## EXERCISE
Although the data below holds other lines too, output only those from the line with "Viewport: 246px width, 220px height." up to and including the line with "Viewport: 1197px width, 673px height.", exactly as they appear.

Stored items
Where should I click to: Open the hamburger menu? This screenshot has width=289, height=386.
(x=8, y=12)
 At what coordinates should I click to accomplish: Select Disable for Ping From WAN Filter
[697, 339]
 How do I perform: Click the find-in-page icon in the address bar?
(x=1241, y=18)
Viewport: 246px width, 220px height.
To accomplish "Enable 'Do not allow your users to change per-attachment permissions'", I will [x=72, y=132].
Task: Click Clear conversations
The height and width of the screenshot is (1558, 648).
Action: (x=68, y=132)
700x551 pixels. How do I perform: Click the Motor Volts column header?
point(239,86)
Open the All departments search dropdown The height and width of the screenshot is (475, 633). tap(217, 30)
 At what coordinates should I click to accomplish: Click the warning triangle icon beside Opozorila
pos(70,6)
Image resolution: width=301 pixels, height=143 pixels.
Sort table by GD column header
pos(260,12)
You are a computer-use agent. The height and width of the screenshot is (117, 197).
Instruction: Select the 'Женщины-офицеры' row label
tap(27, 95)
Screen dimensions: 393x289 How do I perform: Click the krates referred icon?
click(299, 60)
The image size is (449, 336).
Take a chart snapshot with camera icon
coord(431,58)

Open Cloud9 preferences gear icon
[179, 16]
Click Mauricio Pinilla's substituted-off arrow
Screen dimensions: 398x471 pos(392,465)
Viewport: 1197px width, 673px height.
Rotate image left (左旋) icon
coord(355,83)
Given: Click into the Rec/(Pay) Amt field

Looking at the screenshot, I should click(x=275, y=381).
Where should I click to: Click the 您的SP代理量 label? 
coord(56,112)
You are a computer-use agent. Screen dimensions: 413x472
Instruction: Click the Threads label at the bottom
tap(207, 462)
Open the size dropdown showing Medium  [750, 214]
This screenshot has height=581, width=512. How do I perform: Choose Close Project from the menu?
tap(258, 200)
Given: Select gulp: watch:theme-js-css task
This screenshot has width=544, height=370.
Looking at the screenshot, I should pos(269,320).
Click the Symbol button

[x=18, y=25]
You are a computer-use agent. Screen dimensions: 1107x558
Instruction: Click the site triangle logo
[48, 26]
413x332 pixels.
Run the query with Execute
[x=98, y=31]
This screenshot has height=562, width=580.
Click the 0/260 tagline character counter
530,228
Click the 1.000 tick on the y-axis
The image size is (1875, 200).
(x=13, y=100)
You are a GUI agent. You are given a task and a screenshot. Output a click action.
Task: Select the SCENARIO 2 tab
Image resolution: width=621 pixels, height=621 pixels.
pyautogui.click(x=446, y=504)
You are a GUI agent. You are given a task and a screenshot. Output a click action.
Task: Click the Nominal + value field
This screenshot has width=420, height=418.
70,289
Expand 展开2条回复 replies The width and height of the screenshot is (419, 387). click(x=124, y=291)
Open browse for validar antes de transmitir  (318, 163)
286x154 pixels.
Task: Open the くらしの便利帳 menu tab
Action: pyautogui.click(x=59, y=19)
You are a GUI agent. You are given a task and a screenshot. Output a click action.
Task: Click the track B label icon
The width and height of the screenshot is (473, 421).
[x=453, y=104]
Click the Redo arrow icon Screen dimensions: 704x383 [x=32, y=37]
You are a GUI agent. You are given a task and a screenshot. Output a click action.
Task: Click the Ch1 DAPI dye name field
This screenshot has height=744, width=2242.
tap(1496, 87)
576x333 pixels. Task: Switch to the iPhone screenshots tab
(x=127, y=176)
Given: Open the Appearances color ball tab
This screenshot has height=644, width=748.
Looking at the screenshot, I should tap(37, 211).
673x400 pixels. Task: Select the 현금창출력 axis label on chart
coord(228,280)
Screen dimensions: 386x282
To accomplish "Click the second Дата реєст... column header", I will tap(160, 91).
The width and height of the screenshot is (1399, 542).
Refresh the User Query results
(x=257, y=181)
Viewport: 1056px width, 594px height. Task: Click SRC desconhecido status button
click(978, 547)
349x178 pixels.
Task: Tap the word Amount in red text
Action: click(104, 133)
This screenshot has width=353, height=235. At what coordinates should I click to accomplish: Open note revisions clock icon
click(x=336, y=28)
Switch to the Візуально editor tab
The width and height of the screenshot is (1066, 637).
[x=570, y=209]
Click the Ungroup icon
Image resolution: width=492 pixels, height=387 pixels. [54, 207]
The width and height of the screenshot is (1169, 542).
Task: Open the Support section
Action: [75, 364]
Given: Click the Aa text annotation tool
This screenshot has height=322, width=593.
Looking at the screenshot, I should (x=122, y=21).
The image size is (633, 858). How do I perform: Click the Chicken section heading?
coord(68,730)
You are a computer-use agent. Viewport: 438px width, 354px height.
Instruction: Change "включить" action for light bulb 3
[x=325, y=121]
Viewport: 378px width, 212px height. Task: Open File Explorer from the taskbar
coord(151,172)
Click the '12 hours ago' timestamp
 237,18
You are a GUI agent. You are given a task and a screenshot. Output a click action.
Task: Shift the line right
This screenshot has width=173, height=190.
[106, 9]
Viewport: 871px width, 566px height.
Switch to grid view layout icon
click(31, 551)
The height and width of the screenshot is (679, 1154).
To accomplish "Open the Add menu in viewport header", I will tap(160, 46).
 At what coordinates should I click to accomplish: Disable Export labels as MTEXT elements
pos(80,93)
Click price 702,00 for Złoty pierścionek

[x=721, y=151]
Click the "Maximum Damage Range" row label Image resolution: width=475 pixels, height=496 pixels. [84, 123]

## EXERCISE SOLUTION
Viewport: 246px width, 220px height.
To accomplish "Enable 'Do not allow your users to change per-attachment permissions'", I will [x=72, y=132].
Task: Click Clear conversations
The height and width of the screenshot is (1558, 648).
Action: (x=68, y=132)
700x551 pixels. How do I perform: Click the Motor Volts column header?
point(239,86)
Open the All departments search dropdown The height and width of the screenshot is (475, 633). tap(217, 30)
 At what coordinates should I click to accomplish: Click the warning triangle icon beside Opozorila
pos(70,6)
Image resolution: width=301 pixels, height=143 pixels.
Sort table by GD column header
pos(260,12)
You are a computer-use agent. The height and width of the screenshot is (117, 197).
Instruction: Select the 'Женщины-офицеры' row label
tap(27, 95)
Screen dimensions: 393x289 How do I perform: Click the krates referred icon?
click(299, 60)
The image size is (449, 336).
Take a chart snapshot with camera icon
coord(431,58)

Open Cloud9 preferences gear icon
[179, 16]
Click Mauricio Pinilla's substituted-off arrow
Screen dimensions: 398x471 pos(392,465)
Viewport: 1197px width, 673px height.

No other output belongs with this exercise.